But it’s *current year*!

This post is outdated; the current year is closer to 476 – there was just too much to fit in such a small time frame. Post has been unaltered for posterity. 

Finding the age of Caldera

It’s an interesting thing trying to create a world from scratch; there are just too many elements needed for just one mind to generate anything near verisimilitude. None-the-less, we try. One of the sticking points for me was, ‘What year is it?’. For me, this (like much of what I’m doing) has come back to ‘what feels right’. Very often when writing I have second-guessed my choices, and this invariably leads to a lot of frustration and unfinished work. That’s something I’m trying to avoid with this endeavour.

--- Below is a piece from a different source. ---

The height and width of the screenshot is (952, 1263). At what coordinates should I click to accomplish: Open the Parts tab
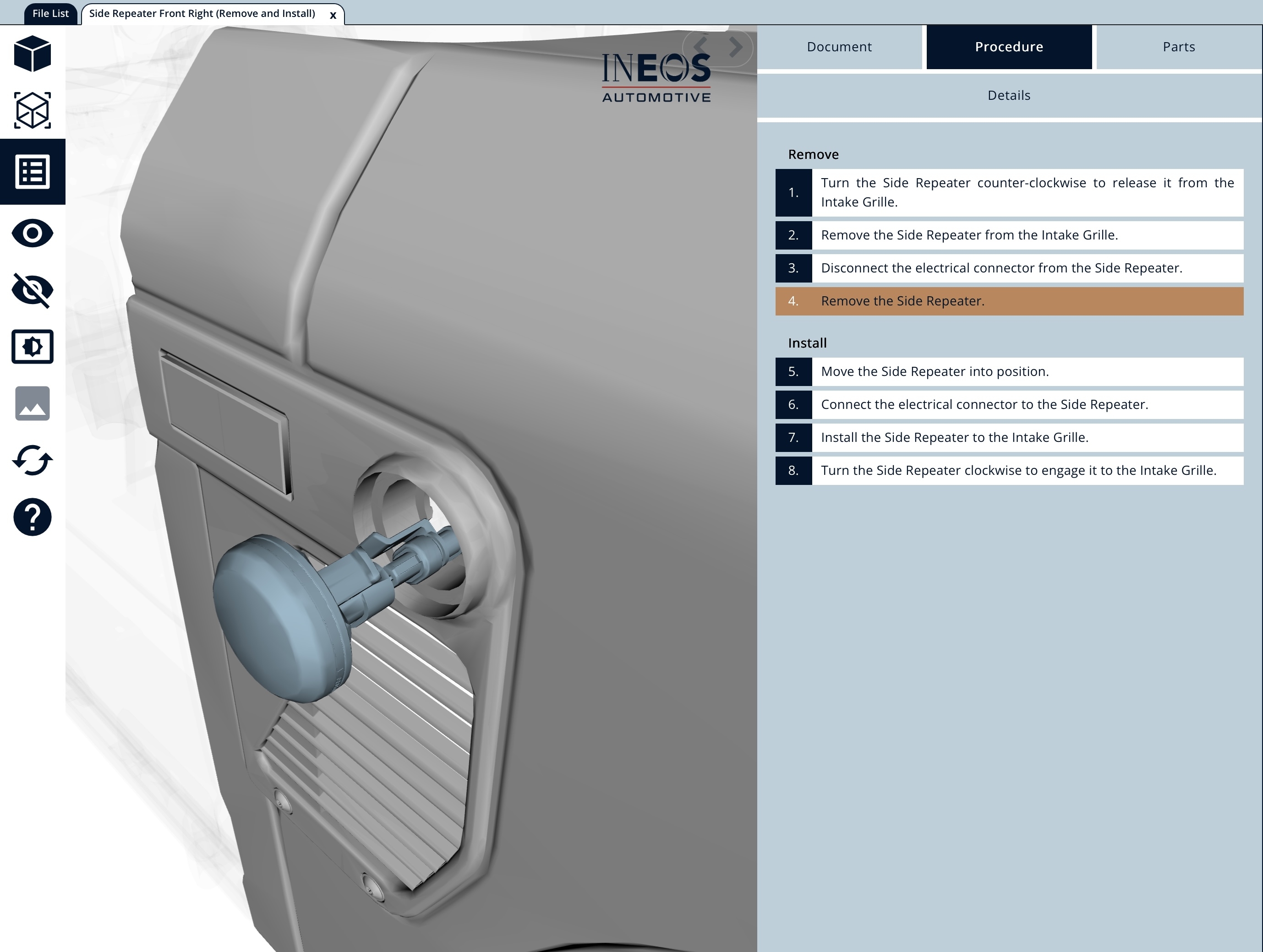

So, what ‘feels right’ for Caldera? Normally, as is the case in our world, every culture would have their own system for measuring time, and would find their own arbitrary point from which to begin. Calera has the benefit of the one big event that touched all peoples simultaneously; the Exodus, when all of the Gods left the mortals to their own devices. When the Gods walked the firmament time was more or less relative. Such was the power of those Creatures of Creation that different peoples experienced years, days and seasons in different ways. It was a time before (unified) time. I thought the best moment to establish year zero was when they left and all peoples were finally united under the one sun (the celestial clock). Some peoples simultaneously maintain a more personal measurement of time, and others may not measure time in years at all, however all will at least understand the commonly accepted year.

So, now that we have a start time how long has it been? When was the Exodus? Thousands of years ago? Yesterday? For me, the ramifications of the event still need to be present – one of the key themes I want to explore in some of these stories is self-actualisation; how does an individual forge their own path in a world where, previously, that path was out of their hands? For this reason the Exodus can’t be too far gone. The psychological scarring and political upheaval of the Exodus can still be present generations after, but perhaps not millennia after. That said, these aren’t necessarily stories about the turmoil immediately following the exile either; setting it too close to the event would mean that all other considerations and narrative hooks would be overshadowed by it. Societies need to have moved on to the point of general stability.

In my mind, four or so generations are sufficient for this. Kingdoms can rise and fall in a generation, peoples can mass-migrate and social movements can grow and be quashed. All of the mortal races with average lifespans (those comparable to us) would have no living connection to the events of the Exodus. And those who are longer lived would have only a few who can remember the ‘before times’. This keeps a connection to the event, but doesn’t tie us to it. The average lifespan in medieval England was a touch over 30 years. This is a little misleading as if you lived past the average you were likely to live into your 40’s and 50’s. Old people, even by our standard of old, were not unheard of; it’s just that death was very common for young people. So, in our fantasy world I’m going to bump the average life-expectancy up to 40, which gives us 160 years since the Exodus. In order to take the roundness off the number let’s make the year 167AE, or 167 years After the Exodus. That doesn’t seem like a long time but a lot can happen in that period, even in an agrarian society. Kingdoms have re-established themselves and people are finally settled enough to ask the question, “What now?”